---------- MATERIAL FOR THIS TASK
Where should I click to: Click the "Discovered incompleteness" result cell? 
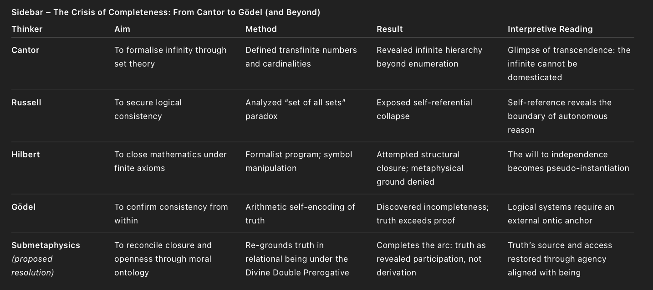point(433,214)
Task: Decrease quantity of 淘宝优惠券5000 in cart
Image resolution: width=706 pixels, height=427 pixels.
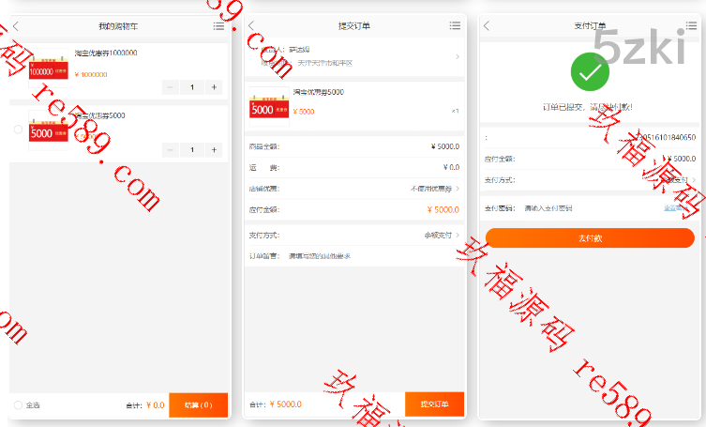Action: click(x=171, y=149)
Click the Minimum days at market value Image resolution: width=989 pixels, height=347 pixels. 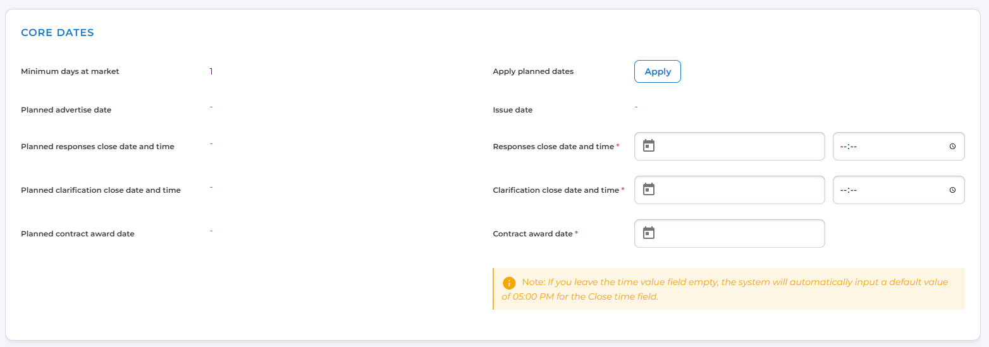click(211, 71)
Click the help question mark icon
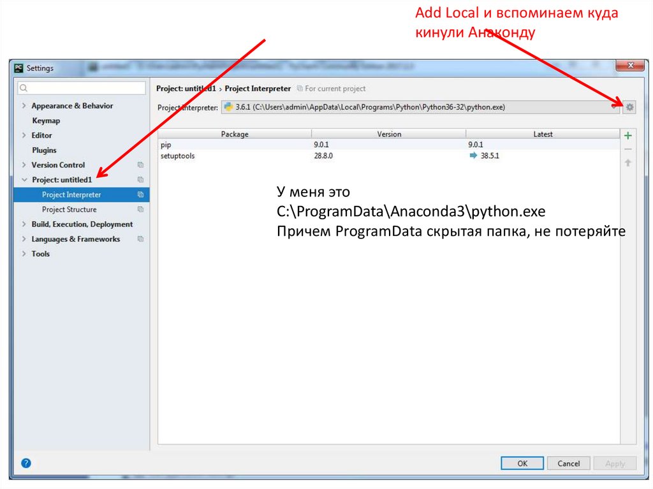This screenshot has width=653, height=489. (26, 463)
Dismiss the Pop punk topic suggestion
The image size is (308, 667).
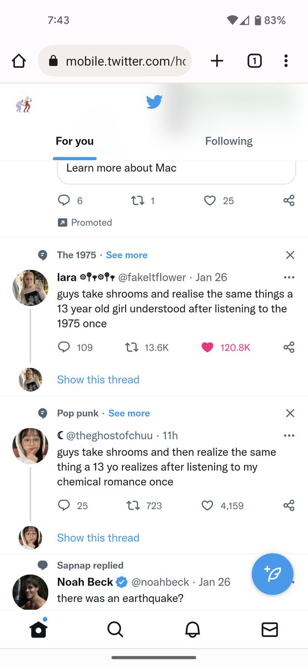click(x=290, y=413)
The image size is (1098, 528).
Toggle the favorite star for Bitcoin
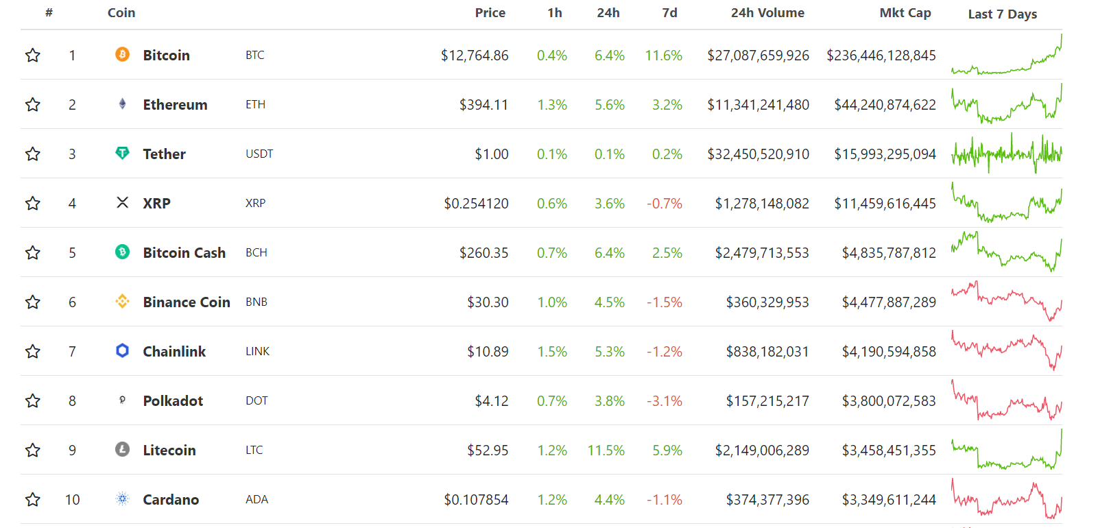tap(32, 55)
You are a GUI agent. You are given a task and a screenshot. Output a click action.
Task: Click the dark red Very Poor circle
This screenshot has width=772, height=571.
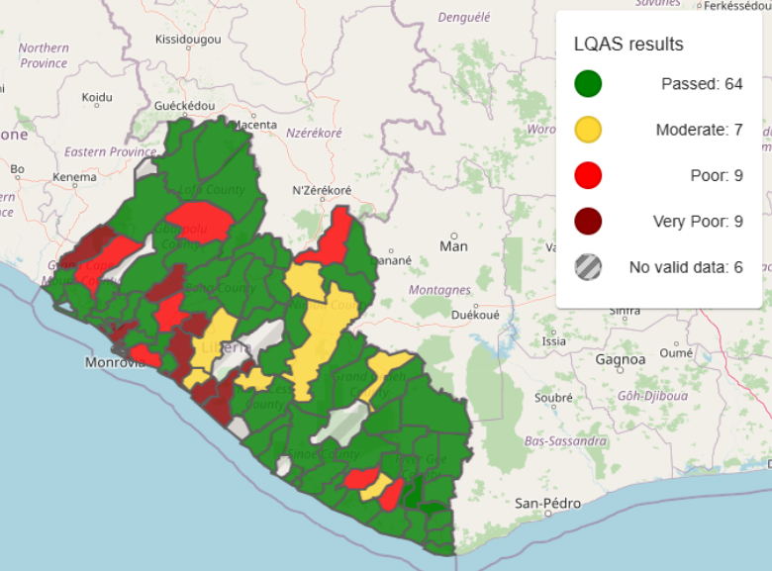pos(588,221)
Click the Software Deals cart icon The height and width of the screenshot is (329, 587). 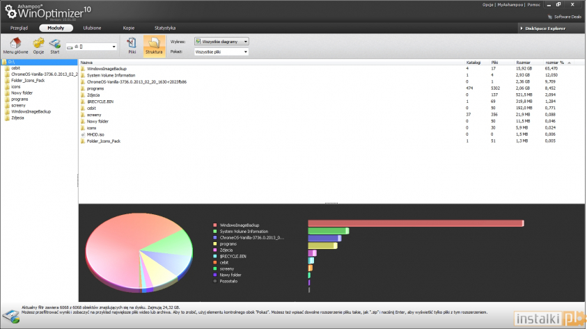pyautogui.click(x=550, y=16)
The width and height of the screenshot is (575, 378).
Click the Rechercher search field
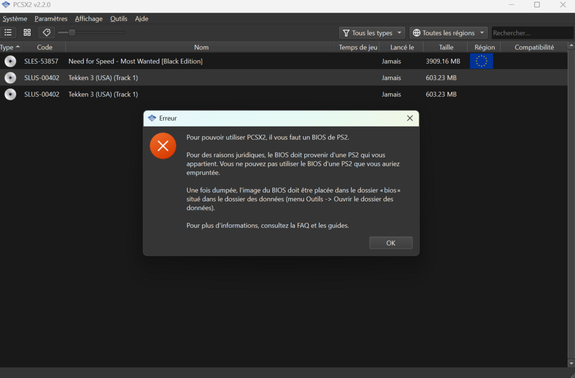tap(532, 33)
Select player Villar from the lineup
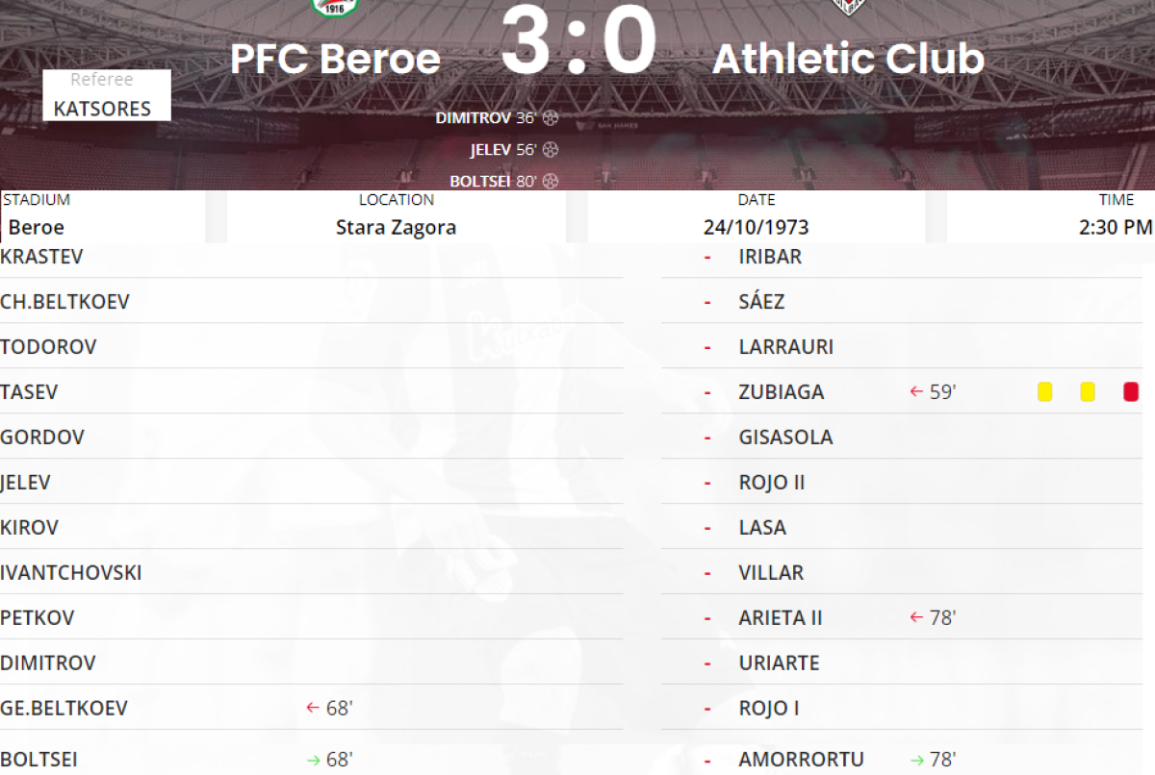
--------------------
Your answer must be exactly the lines from the one with "Click the Rechercher search field" through the final line of the data, with no pictures in it.

Click the Rechercher search field
tap(532, 33)
Select player Villar from the lineup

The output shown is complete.